══ EXERCISE INPUTS ══
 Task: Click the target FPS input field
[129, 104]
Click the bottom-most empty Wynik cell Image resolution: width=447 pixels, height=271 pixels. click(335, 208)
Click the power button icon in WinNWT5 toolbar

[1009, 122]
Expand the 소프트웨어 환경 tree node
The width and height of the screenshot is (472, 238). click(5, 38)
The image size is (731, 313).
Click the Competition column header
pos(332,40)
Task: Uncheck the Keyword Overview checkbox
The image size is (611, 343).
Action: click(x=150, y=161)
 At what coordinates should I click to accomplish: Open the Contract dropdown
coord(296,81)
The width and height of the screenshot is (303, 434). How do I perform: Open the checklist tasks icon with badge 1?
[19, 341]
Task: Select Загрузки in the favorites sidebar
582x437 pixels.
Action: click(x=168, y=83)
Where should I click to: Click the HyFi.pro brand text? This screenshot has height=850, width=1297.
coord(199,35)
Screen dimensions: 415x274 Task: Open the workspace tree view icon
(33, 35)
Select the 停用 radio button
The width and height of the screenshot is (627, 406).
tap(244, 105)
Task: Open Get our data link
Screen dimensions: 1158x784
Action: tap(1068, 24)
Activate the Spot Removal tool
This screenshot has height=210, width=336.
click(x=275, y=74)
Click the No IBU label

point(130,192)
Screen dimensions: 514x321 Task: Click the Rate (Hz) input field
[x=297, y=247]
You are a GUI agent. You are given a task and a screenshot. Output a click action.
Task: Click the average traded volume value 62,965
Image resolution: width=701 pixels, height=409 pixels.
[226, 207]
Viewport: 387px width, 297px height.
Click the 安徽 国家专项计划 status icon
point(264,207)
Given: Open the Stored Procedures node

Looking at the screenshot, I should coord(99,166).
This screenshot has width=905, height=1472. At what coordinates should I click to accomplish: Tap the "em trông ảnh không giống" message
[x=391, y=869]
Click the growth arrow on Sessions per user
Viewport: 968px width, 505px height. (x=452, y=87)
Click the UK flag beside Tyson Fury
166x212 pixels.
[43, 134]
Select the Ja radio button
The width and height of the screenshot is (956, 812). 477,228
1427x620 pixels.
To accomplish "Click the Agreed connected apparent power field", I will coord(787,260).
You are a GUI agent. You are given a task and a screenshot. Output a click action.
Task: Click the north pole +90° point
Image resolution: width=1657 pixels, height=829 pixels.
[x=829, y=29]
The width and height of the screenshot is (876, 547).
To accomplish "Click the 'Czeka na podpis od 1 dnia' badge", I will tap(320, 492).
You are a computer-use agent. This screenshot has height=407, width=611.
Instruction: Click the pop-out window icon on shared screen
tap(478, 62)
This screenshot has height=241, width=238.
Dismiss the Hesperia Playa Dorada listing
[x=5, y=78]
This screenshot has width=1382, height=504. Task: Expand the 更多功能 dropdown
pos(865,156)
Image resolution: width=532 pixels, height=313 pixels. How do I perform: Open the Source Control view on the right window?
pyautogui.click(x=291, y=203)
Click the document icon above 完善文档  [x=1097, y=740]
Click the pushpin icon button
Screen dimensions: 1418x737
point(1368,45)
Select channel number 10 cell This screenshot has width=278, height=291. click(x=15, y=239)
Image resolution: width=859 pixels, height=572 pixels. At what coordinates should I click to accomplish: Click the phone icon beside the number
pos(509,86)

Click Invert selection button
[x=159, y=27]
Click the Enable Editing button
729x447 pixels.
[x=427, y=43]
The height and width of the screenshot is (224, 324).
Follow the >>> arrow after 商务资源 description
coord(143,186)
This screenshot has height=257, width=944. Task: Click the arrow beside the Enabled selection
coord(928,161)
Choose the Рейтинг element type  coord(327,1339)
═══
** PROBLEM DESCRIPTION **
Each record, from first to last, should be returned verbatim.

** WRITTEN SOLUTION **
 Task: Click the target FPS input field
[129, 104]
Click the bottom-most empty Wynik cell Image resolution: width=447 pixels, height=271 pixels. click(335, 208)
Click the power button icon in WinNWT5 toolbar

[1009, 122]
Expand the 소프트웨어 환경 tree node
The width and height of the screenshot is (472, 238). click(5, 38)
The image size is (731, 313).
Click the Competition column header
pos(332,40)
Task: Uncheck the Keyword Overview checkbox
The image size is (611, 343).
Action: click(x=150, y=161)
 At what coordinates should I click to accomplish: Open the Contract dropdown
coord(296,81)
The width and height of the screenshot is (303, 434). How do I perform: Open the checklist tasks icon with badge 1?
[19, 341]
Task: Select Загрузки in the favorites sidebar
582x437 pixels.
Action: click(x=168, y=83)
Where should I click to: Click the HyFi.pro brand text? This screenshot has height=850, width=1297.
coord(199,35)
Screen dimensions: 415x274 Task: Open the workspace tree view icon
(33, 35)
Select the 停用 radio button
The width and height of the screenshot is (627, 406).
tap(244, 105)
Task: Open Get our data link
Screen dimensions: 1158x784
Action: tap(1068, 24)
Activate the Spot Removal tool
This screenshot has height=210, width=336.
click(x=275, y=74)
Click the No IBU label

point(130,192)
Screen dimensions: 514x321 Task: Click the Rate (Hz) input field
[x=297, y=247]
You are a GUI agent. You are given a task and a screenshot. Output a click action.
Task: Click the average traded volume value 62,965
Image resolution: width=701 pixels, height=409 pixels.
[226, 207]
Viewport: 387px width, 297px height.
Click the 安徽 国家专项计划 status icon
point(264,207)
Given: Open the Stored Procedures node

Looking at the screenshot, I should coord(99,166).
This screenshot has width=905, height=1472. At what coordinates should I click to accomplish: Tap the "em trông ảnh không giống" message
[x=391, y=869]
Click the growth arrow on Sessions per user
Viewport: 968px width, 505px height. (x=452, y=87)
Click the UK flag beside Tyson Fury
166x212 pixels.
[43, 134]
Select the Ja radio button
The width and height of the screenshot is (956, 812). 477,228
1427x620 pixels.
To accomplish "Click the Agreed connected apparent power field", I will coord(787,260).
You are a GUI agent. You are given a task and a screenshot. Output a click action.
Task: Click the north pole +90° point
Image resolution: width=1657 pixels, height=829 pixels.
[x=829, y=29]
The width and height of the screenshot is (876, 547).
To accomplish "Click the 'Czeka na podpis od 1 dnia' badge", I will tap(320, 492).
You are a computer-use agent. This screenshot has height=407, width=611.
Instruction: Click the pop-out window icon on shared screen
tap(478, 62)
This screenshot has height=241, width=238.
Dismiss the Hesperia Playa Dorada listing
[x=5, y=78]
This screenshot has width=1382, height=504. Task: Expand the 更多功能 dropdown
pos(865,156)
Image resolution: width=532 pixels, height=313 pixels. How do I perform: Open the Source Control view on the right window?
pyautogui.click(x=291, y=203)
Click the document icon above 完善文档  [x=1097, y=740]
Click the pushpin icon button
Screen dimensions: 1418x737
point(1368,45)
Select channel number 10 cell This screenshot has width=278, height=291. click(x=15, y=239)
Image resolution: width=859 pixels, height=572 pixels. At what coordinates should I click to accomplish: Click the phone icon beside the number
pos(509,86)

Click Invert selection button
[x=159, y=27]
Click the Enable Editing button
729x447 pixels.
[x=427, y=43]
The height and width of the screenshot is (224, 324).
Follow the >>> arrow after 商务资源 description
coord(143,186)
This screenshot has height=257, width=944. Task: Click the arrow beside the Enabled selection
coord(928,161)
Choose the Рейтинг element type  coord(327,1339)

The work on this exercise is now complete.